Following is an alternate viewpoint, one held by EVERY reputable Bible scholar.
"How to Study Your Bible: Closing the Gaps"
"...in order to get the most out of God's Word, in order to really understand what God meant by what He said we have to close some gaps.
"The gaps in our understanding of the Bible are related to an ancient document. We're dealing with an ancient document. This book is a very old book...it is ancient. It was completed, as you obviously know, in the first century A.D., that's 2,000 years ago, and so we have a very old document. That creates some gaps for us. If we're going to understand the Bible we have to close those gaps.
"Gap number one is a language gap. The Bible was not written in English. [It was written in Hebrew, Aramaic, and Greek.]

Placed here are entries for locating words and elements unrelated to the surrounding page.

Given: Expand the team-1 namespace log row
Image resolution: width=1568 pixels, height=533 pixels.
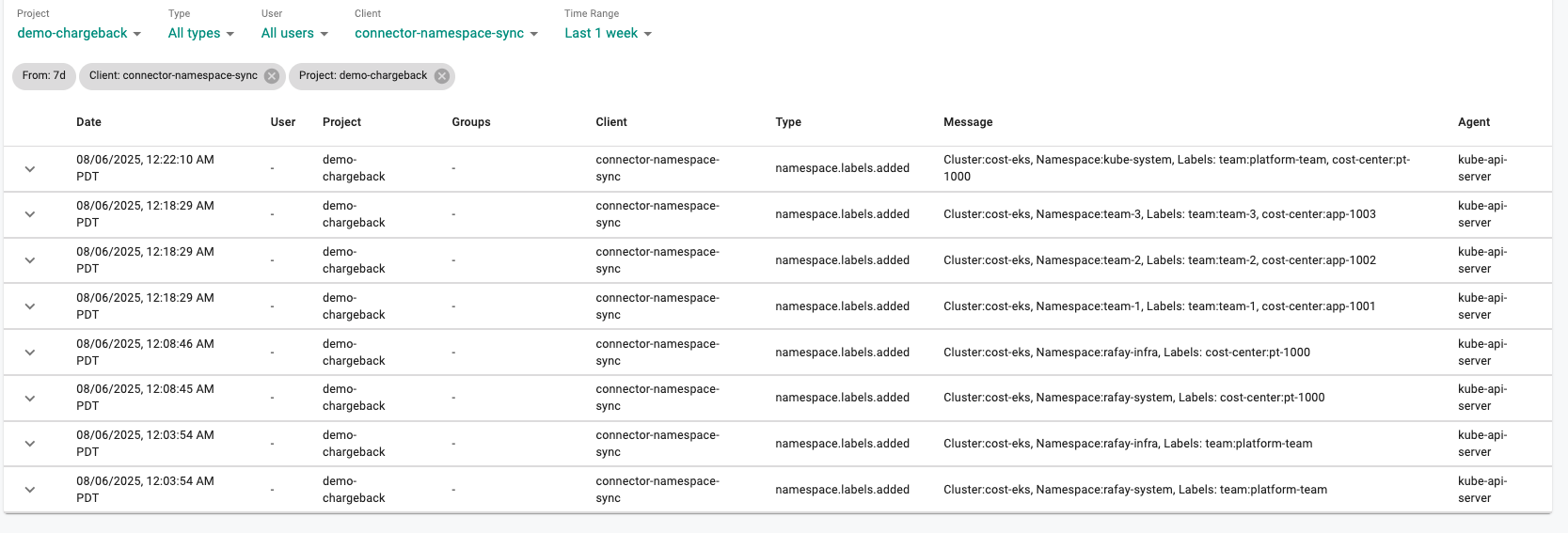Looking at the screenshot, I should pos(30,306).
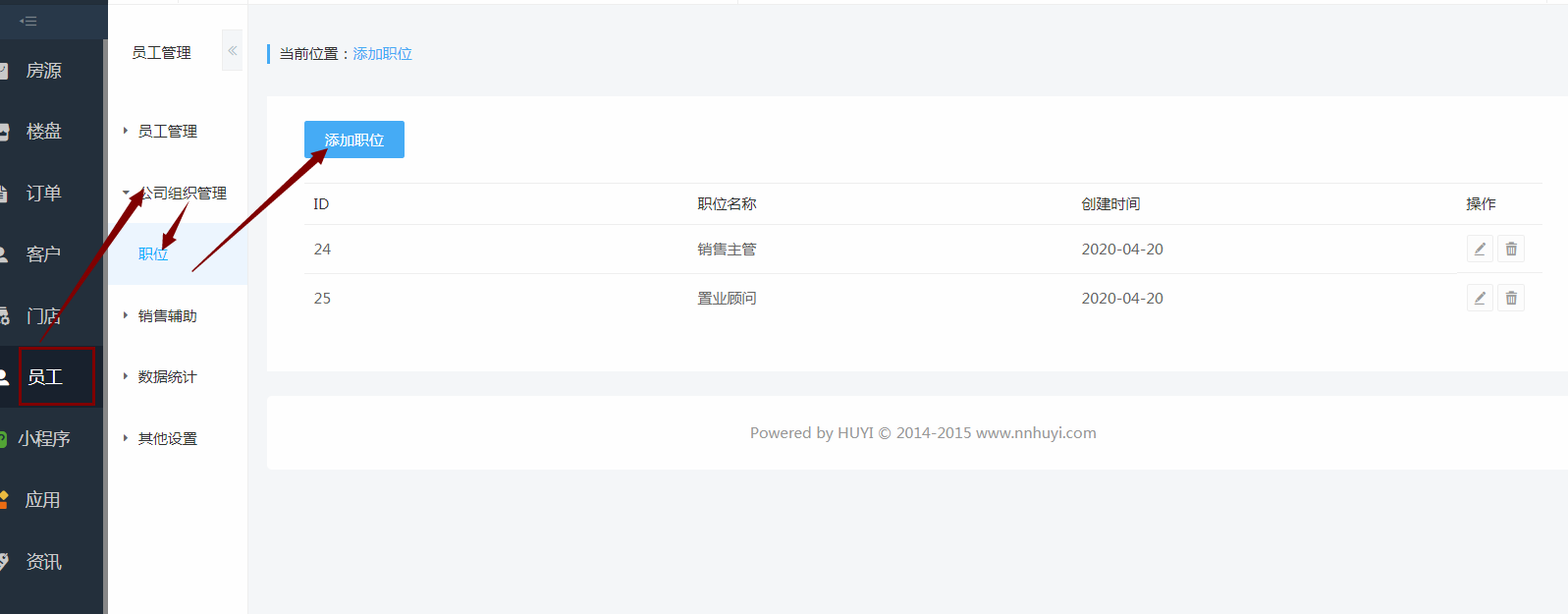The height and width of the screenshot is (614, 1568).
Task: Click the edit pencil for 置业顾问
Action: [1480, 299]
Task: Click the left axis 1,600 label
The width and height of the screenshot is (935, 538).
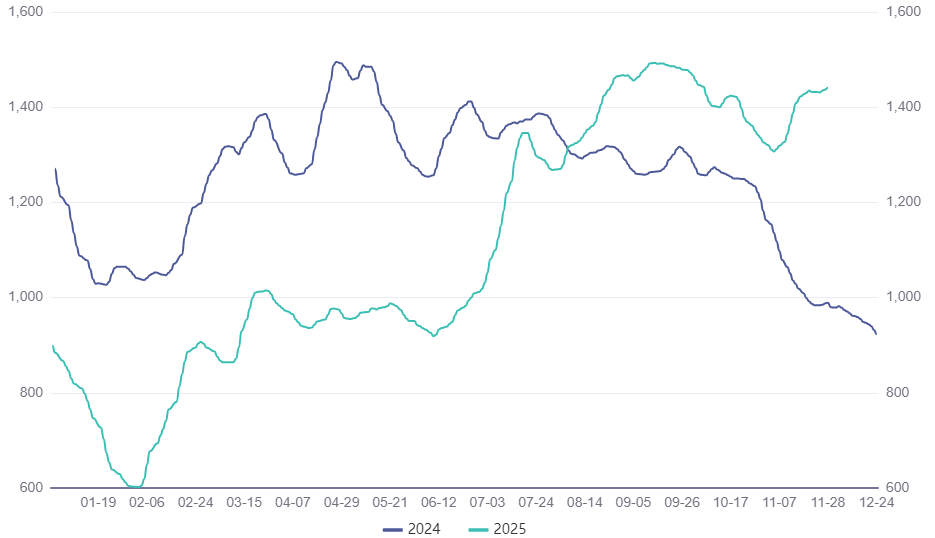Action: [x=25, y=12]
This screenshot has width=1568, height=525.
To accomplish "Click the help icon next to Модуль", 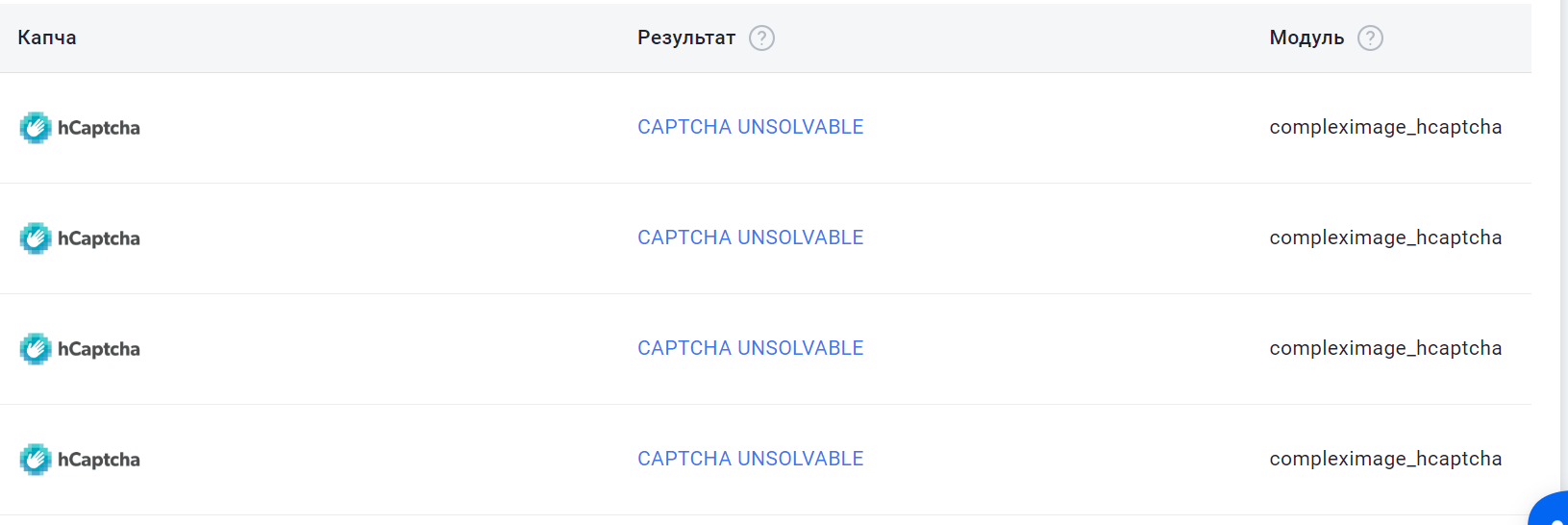I will coord(1370,38).
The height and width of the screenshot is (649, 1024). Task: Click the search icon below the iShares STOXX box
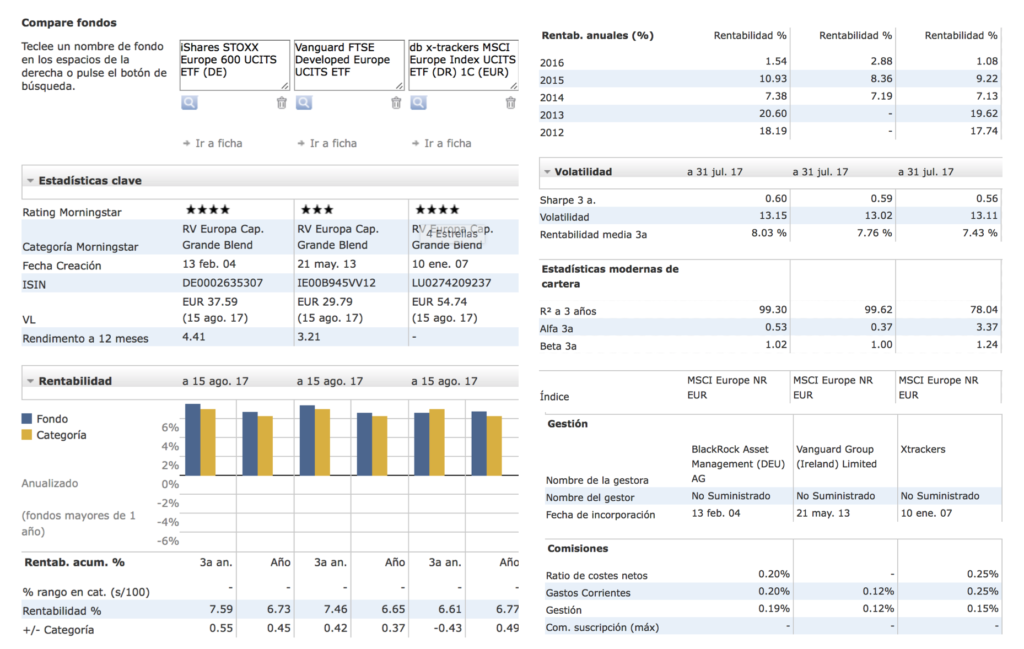[x=189, y=102]
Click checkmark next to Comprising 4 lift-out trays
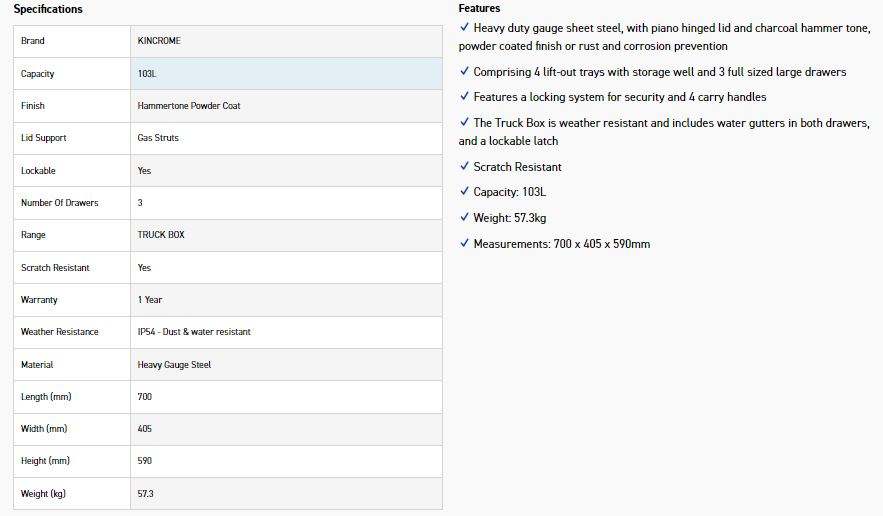Image resolution: width=883 pixels, height=516 pixels. pyautogui.click(x=464, y=71)
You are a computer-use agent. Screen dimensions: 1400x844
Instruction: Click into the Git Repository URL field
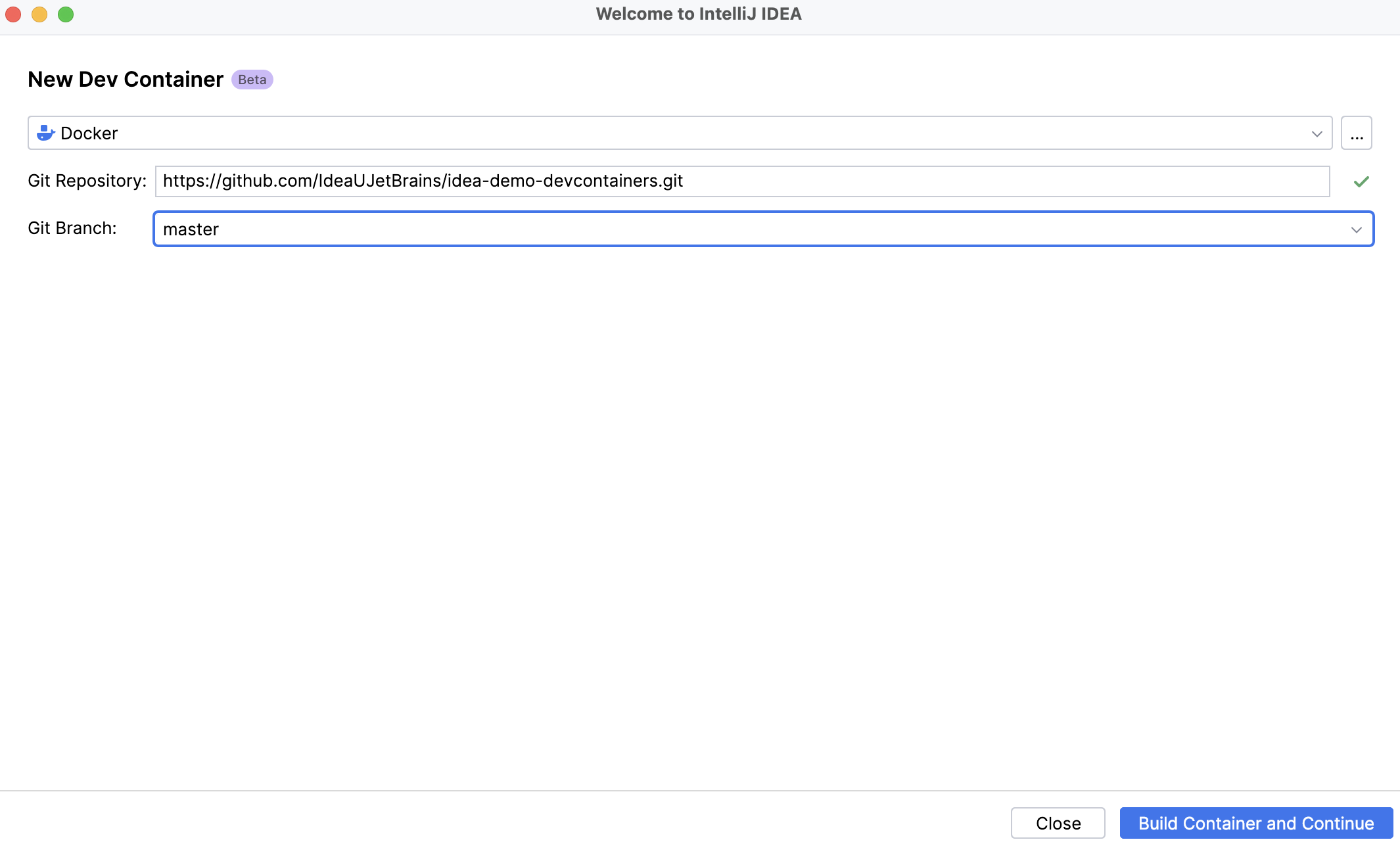[x=742, y=181]
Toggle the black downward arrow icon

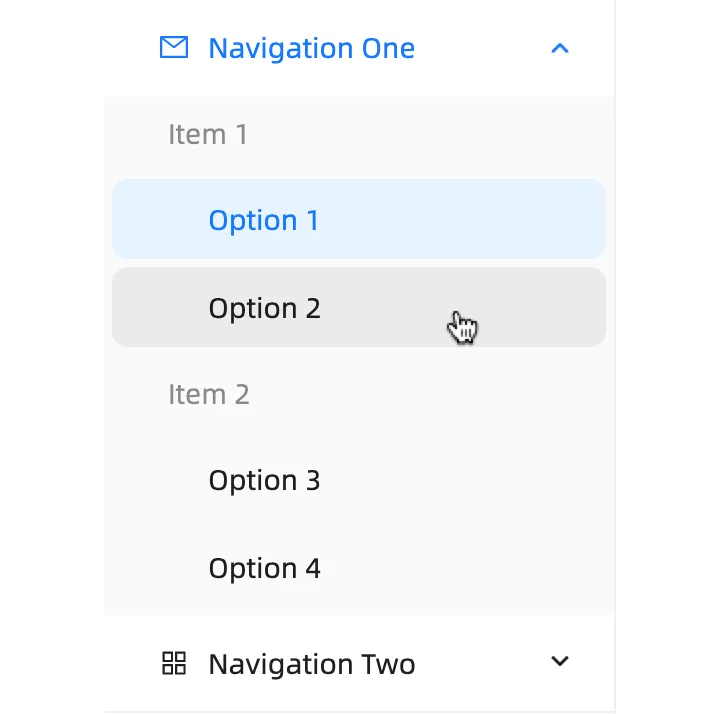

"So knowing the language is very important. Somebody has to know the language. If you as a Bible student don't know it, you have to have somebody who does know it informing you about it. That's where commentaries come in to be of help to you and study materials and Vine's Dictionary of New Testament Words and Dictionary of Old Testament Words and those kinds of things that help you to come to grips with what the words mean.
"A second gap that has to be closed is the culture gap. That deals not with the speech but with the customs. Speech is connected to custom.
"You can't recreate the scenery biblically unless you know the culture, that's very, very important unless you know the background. Understanding many things about culture, Jewish culture, Greek culture very, very important in interpreting the Scripture. The culture of the mystery religions, the culture of the Pharisees, the culture of the Sadducees, the Romans, the whole situation there, the culture around Israel, the polytheism, the polytheism meaning the many god pagans, the culture of Baal worship, all of that stuff that surrounds the biblical data is part of understanding the framework in which language exists and in which stories are told.
"Thirdly the geographical gap, the geography gap.
"[First] you understand much about [the language and] the culture of the Bible, [then] you understand much about the geography of the Bible, and then you're going to get to understanding the fourth point which is the history, the plot itself. You have to close those gaps.
"Now let's talk about those...those four gaps...the language gap, that gives you the speech; the culture gap gives you the customs and the idioms; the geography gaps creates the scenery, the actual scenario around it; and the history gap is the plot, what's going on historically around that. What is the context of history. I have found through the years that spending a maximum of time on these matters is crucial to all effective Bible understanding."